WRITTEN INSTRUCTION: Reproduce verbatim the lines of the listing from the one containing "Where should I click to: Toggle the Verify" through the final line of the listing, inclusive, and omit the pictures from your reproduction.

-------------------------

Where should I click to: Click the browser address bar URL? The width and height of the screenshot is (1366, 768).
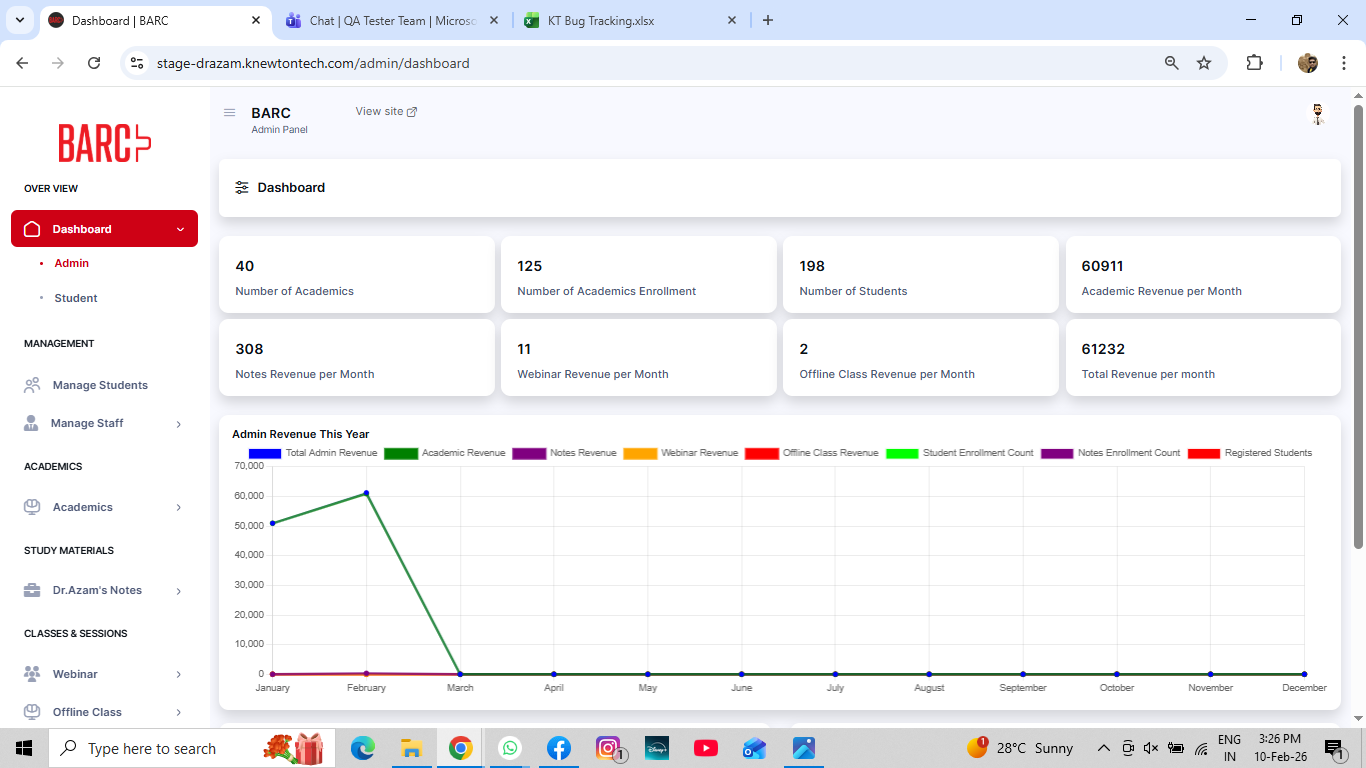coord(313,63)
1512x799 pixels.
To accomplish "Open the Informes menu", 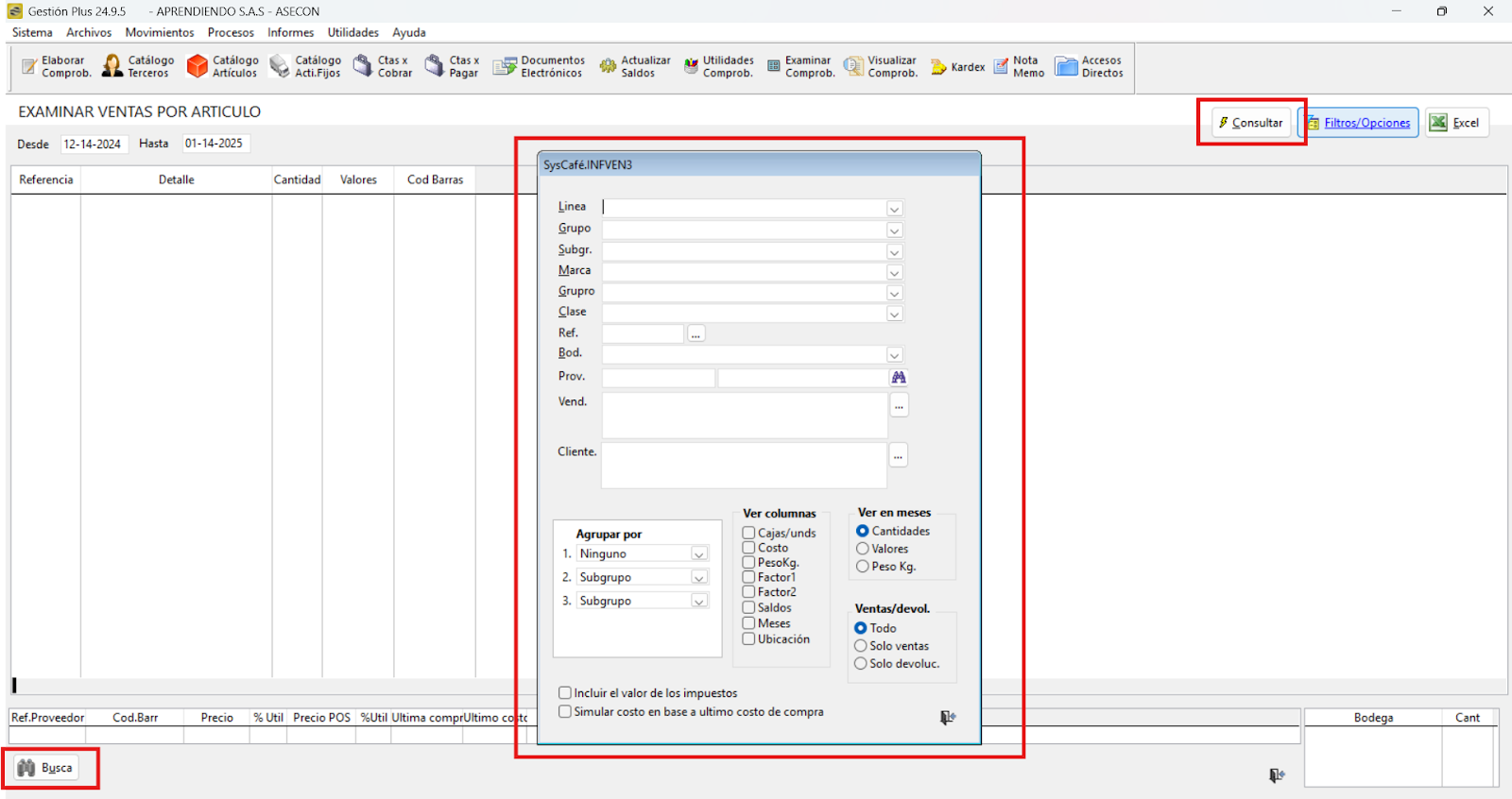I will click(290, 32).
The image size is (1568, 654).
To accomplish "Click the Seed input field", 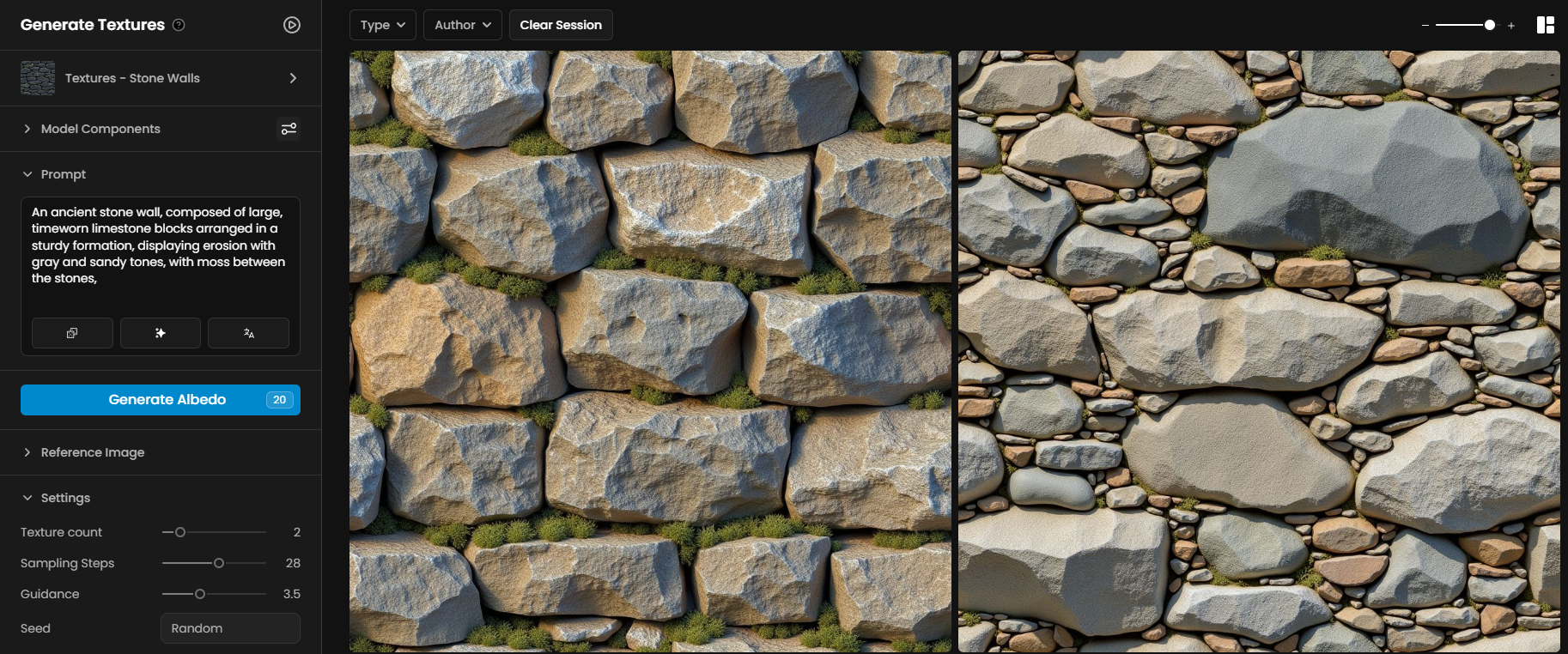I will (230, 628).
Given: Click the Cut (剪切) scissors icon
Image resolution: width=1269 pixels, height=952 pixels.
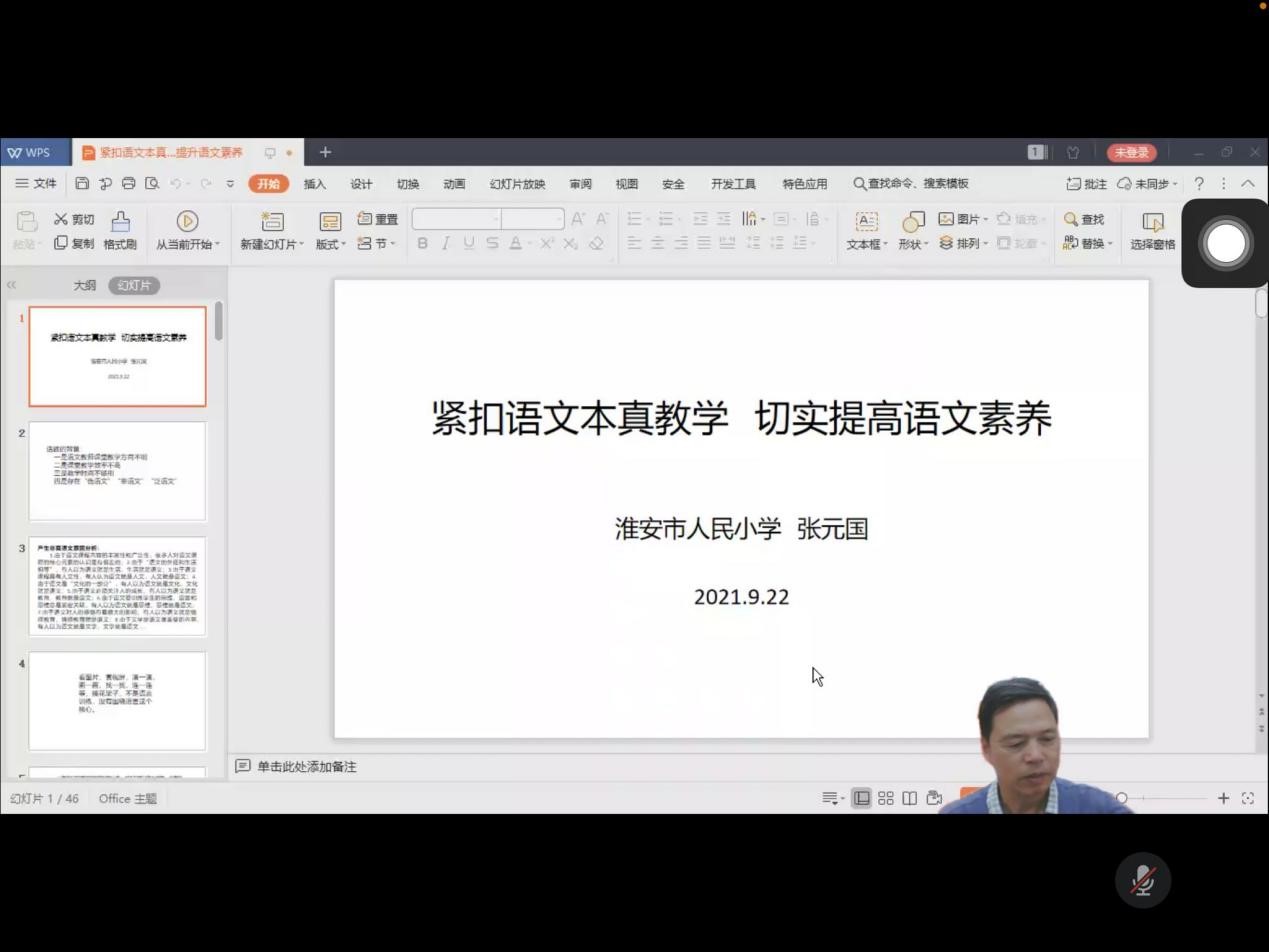Looking at the screenshot, I should pos(61,219).
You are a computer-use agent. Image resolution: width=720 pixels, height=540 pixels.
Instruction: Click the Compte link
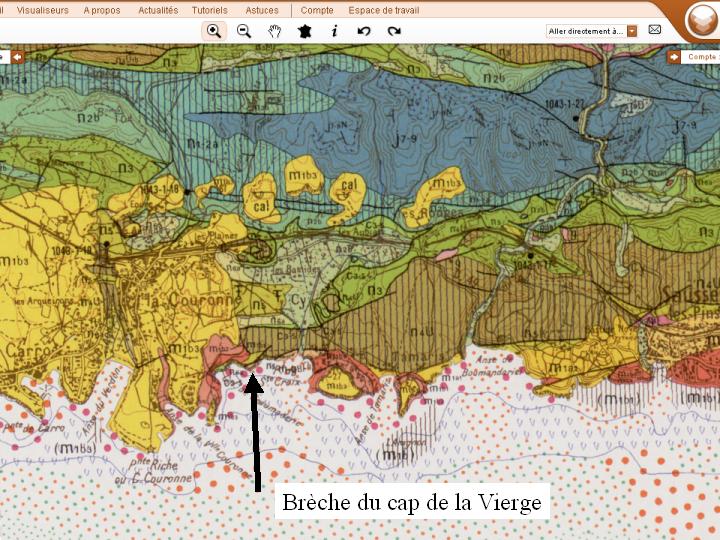tap(317, 9)
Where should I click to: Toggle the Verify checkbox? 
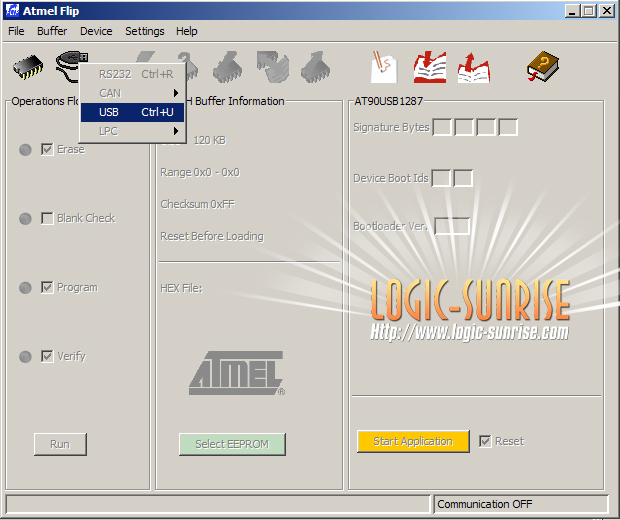click(47, 356)
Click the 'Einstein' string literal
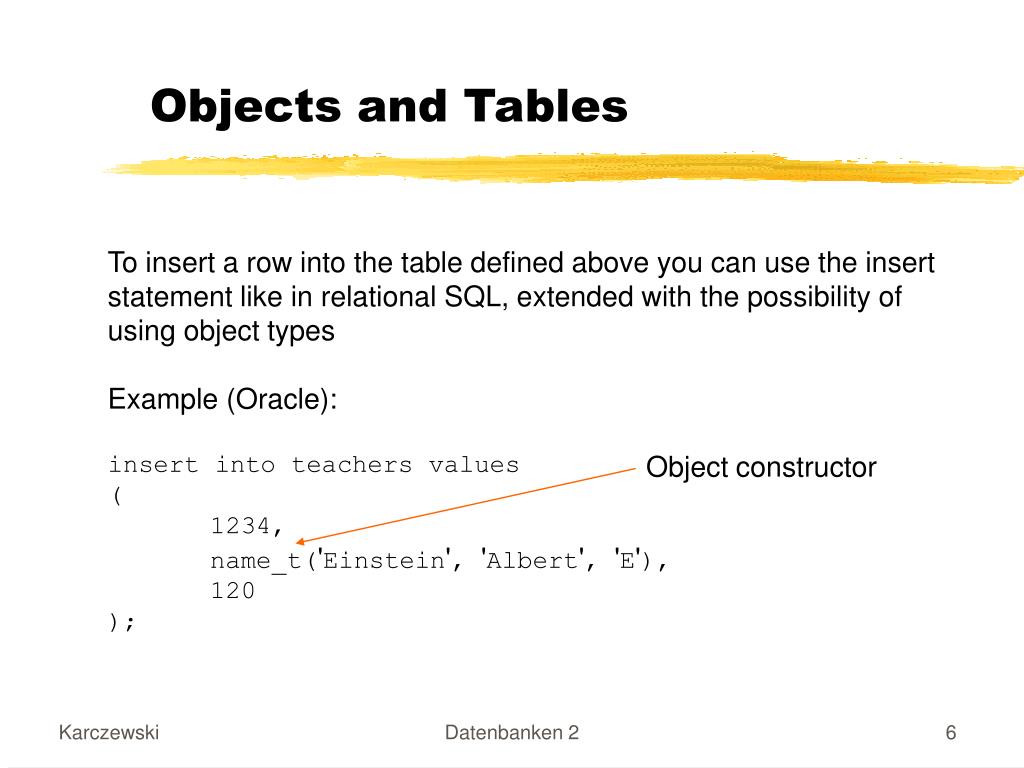1024x768 pixels. (x=384, y=561)
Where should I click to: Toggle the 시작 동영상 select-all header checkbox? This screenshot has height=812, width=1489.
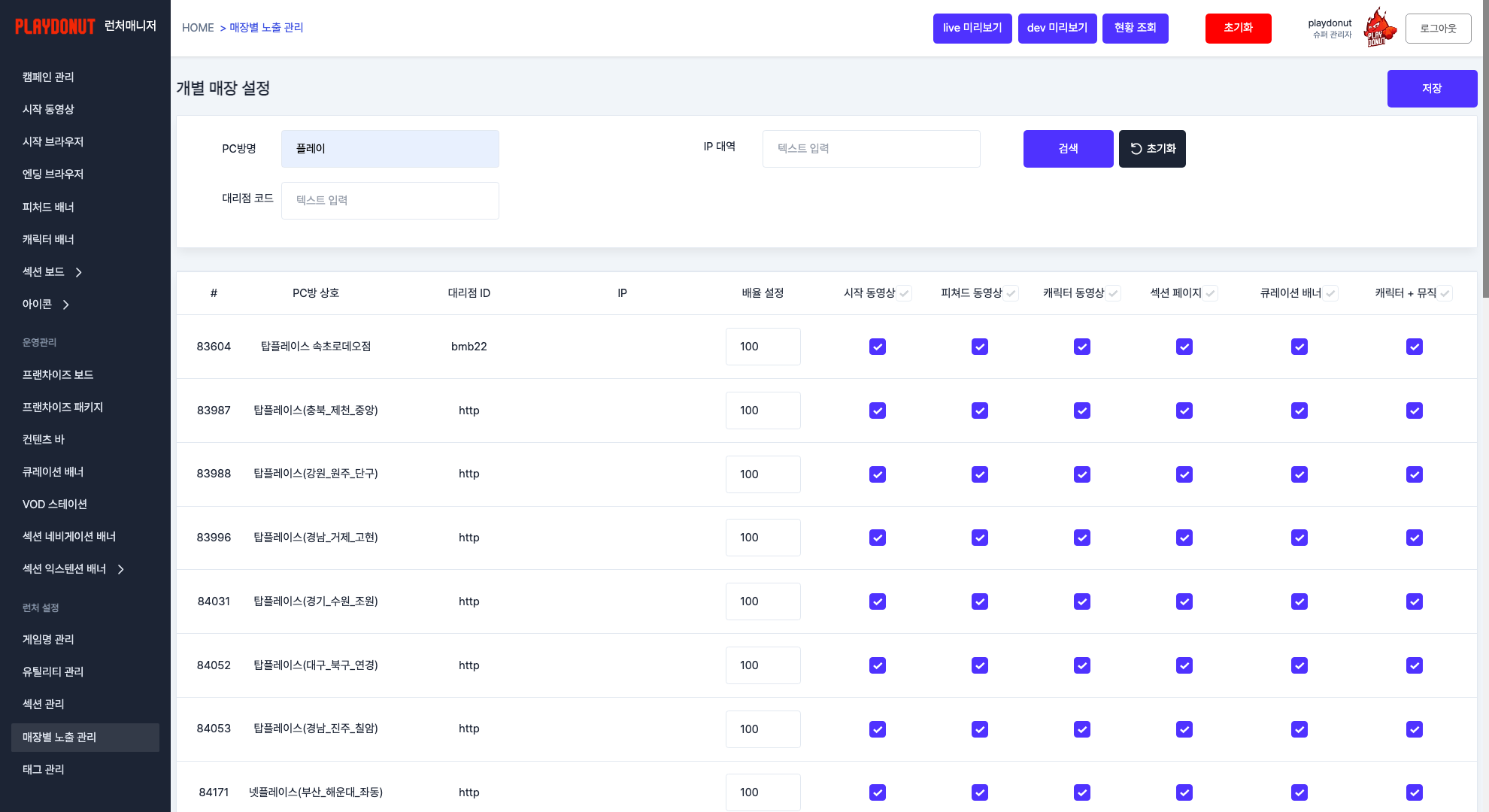point(905,292)
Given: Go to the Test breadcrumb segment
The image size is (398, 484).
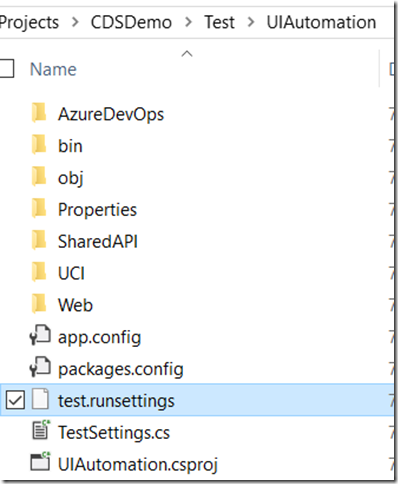Looking at the screenshot, I should 219,22.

-------------------------

EXERCISE RESULT:
Where should I click to: Toggle the Verify checkbox? 
click(47, 356)
Click the 'Einstein' string literal
1024x768 pixels. (x=384, y=561)
Where should I click to: Toggle the 시작 동영상 select-all header checkbox? This screenshot has height=812, width=1489.
point(905,292)
Given: Go to the Test breadcrumb segment
The image size is (398, 484).
Looking at the screenshot, I should 219,22.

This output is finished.